* Exercise details *
Each record must appear in your answer exactly as it does below.

Source data
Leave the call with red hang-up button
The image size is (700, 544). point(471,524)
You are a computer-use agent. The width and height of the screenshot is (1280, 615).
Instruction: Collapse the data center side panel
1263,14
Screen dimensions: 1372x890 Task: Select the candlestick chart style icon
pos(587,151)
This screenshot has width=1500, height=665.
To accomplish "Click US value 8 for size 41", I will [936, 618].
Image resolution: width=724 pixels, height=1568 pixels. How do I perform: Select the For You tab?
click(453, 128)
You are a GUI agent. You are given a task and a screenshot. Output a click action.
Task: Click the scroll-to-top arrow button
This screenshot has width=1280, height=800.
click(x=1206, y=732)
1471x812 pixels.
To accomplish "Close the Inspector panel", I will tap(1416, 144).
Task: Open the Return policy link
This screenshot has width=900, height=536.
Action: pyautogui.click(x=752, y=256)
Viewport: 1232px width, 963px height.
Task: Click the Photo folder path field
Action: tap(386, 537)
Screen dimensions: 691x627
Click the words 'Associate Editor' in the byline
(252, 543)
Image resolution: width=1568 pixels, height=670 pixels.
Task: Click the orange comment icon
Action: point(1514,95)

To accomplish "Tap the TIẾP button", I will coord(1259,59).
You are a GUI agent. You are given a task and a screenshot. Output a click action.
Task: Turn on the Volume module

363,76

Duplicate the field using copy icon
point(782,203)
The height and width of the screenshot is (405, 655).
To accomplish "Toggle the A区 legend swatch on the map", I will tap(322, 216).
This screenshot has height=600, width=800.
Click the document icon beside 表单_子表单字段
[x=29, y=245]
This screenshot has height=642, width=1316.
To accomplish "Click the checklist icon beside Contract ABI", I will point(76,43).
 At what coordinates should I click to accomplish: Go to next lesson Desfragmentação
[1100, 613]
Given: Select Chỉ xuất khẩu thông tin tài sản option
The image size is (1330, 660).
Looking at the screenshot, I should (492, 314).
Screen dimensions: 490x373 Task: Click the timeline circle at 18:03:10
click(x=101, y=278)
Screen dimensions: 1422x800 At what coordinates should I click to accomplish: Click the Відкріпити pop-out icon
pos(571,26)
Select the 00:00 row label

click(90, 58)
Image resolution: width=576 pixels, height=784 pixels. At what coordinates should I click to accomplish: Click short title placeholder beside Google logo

* Response to the task *
Leave the call with red hang-up button
The image size is (700, 544). point(471,524)
You are a computer-use agent. The width and height of the screenshot is (1280, 615).
Instruction: Collapse the data center side panel
1263,14
Screen dimensions: 1372x890 Task: Select the candlestick chart style icon
pos(587,151)
This screenshot has width=1500, height=665.
To accomplish "Click US value 8 for size 41", I will [936, 618].
Image resolution: width=724 pixels, height=1568 pixels. How do I perform: Select the For You tab?
click(453, 128)
You are a GUI agent. You are given a task and a screenshot. Output a click action.
Task: Click the scroll-to-top arrow button
This screenshot has width=1280, height=800.
click(x=1206, y=732)
1471x812 pixels.
To accomplish "Close the Inspector panel", I will tap(1416, 144).
Task: Open the Return policy link
This screenshot has width=900, height=536.
Action: pyautogui.click(x=752, y=256)
Viewport: 1232px width, 963px height.
Task: Click the Photo folder path field
Action: tap(386, 537)
Screen dimensions: 691x627
Click the words 'Associate Editor' in the byline
(252, 543)
Image resolution: width=1568 pixels, height=670 pixels.
Task: Click the orange comment icon
Action: point(1514,95)

To accomplish "Tap the TIẾP button", I will coord(1259,59).
You are a GUI agent. You are given a task and a screenshot. Output a click action.
Task: Turn on the Volume module

363,76

Duplicate the field using copy icon
point(782,203)
The height and width of the screenshot is (405, 655).
To accomplish "Toggle the A区 legend swatch on the map", I will tap(322, 216).
This screenshot has height=600, width=800.
Click the document icon beside 表单_子表单字段
[x=29, y=245]
This screenshot has height=642, width=1316.
To accomplish "Click the checklist icon beside Contract ABI", I will point(76,43).
 At what coordinates should I click to accomplish: Go to next lesson Desfragmentação
[1100, 613]
Given: Select Chỉ xuất khẩu thông tin tài sản option
The image size is (1330, 660).
Looking at the screenshot, I should (492, 314).
Screen dimensions: 490x373 Task: Click the timeline circle at 18:03:10
click(x=101, y=278)
Screen dimensions: 1422x800 At what coordinates should I click to accomplish: Click the Відкріпити pop-out icon
pos(571,26)
Select the 00:00 row label

click(90, 58)
Image resolution: width=576 pixels, height=784 pixels. At what coordinates should I click to accomplish: Click short title placeholder beside Google logo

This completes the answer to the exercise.